髪をかきあげて目を逸らすリュークを、ヴィトは呆れ顔で眺めた。リュークはヴィトと目を合わさぬようにして頭をかいている。

「しょうがないね、リュークは。昔から、最後は私が始末をつけてあげなくてはならないのだから」

「ぎりぎりまで自分の手を汚すのが嫌いなだけじゃねぇか」

「言うようになったね、リューク。……本当に、随分成長したよ。昔はよく泣いていたのにね」

眼鏡の奥でヴィトの目が意地悪く笑っていたが、リュークは聞こえない振りを装って立ち上がった。酒の注がれた杯を運んできた少年奴隷に小さく耳打ちをして、アンワールの集団を指し示す。渋り顔の少年に銅貨を数枚握らせると、少年は軽く頷いた。そのまま盆を片手に、何気なく宴に近づいていく。

しばらくその近くをうろうろとしている様子はあからさまに盗み聞きをしているようで、リュークは人選を失敗した、と頭を抱えたが、アンワールたちはそんな些末な事は気にもならぬようだった。
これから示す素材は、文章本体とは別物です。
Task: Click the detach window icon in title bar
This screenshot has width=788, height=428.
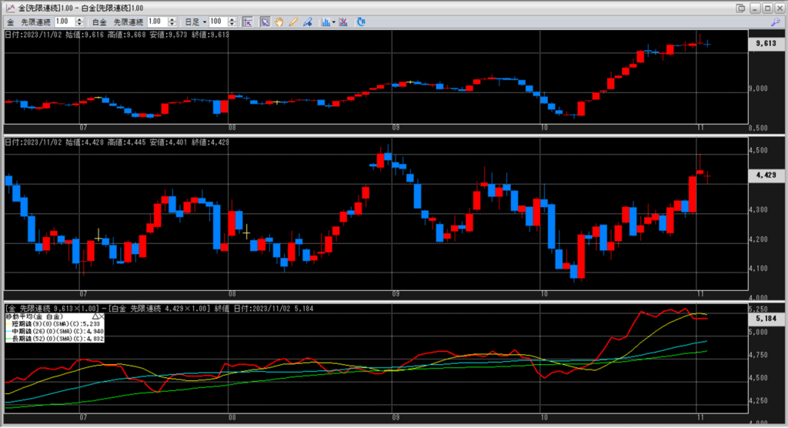Action: point(740,8)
大声で笑い、浮かれている。ラハブに気に入られようと彼らは金をばらまき、必死でおだて上げているようだ。ラハブたちの間からしばしばあがる嬌声が、吹き抜けを通って夜空に吸い込まれていく。サーナを預けたラハブも、まるで女王様気分で、男たちに気前よく笑顔を配っていた。

少年奴隷は食器を山ほど抱えて戻って来ると、リュークにひそひそと囁いた。リュークがもう一度銅貨を握らせたので、少年は満足したようだ。再び食器を抱えて店の奥へと姿を消す。

「相手は領主だし、とても席を外せなそうだってさ。酒に酔って絶好調だとよ」

「聞こえたよ。その程度の事で銅貨数枚か」

「あいつ、サーナから目を離すなって言っといたのに……」

「それより彼女の案内なしでどうやって個室へ行くつもりなのかな?」

ラハブたちの個室は、広間よりずっと奥まったところ、もしくは二階にあった。ラハブと一緒でなければ、客は個室へ入れないのが道理である。広間の柱と柱の間には衛兵たちが立っていて、勝手に個室へ行けないように見張っていた。しかしリュークは今までの失態回復とばかりに意気込んでいる。

「ヴィト、俺の職業を忘れたのか? 裏口で待っててくれ、すぐに行くよ」

そう言うと、身をひるがして娼家の奥へと消えていった。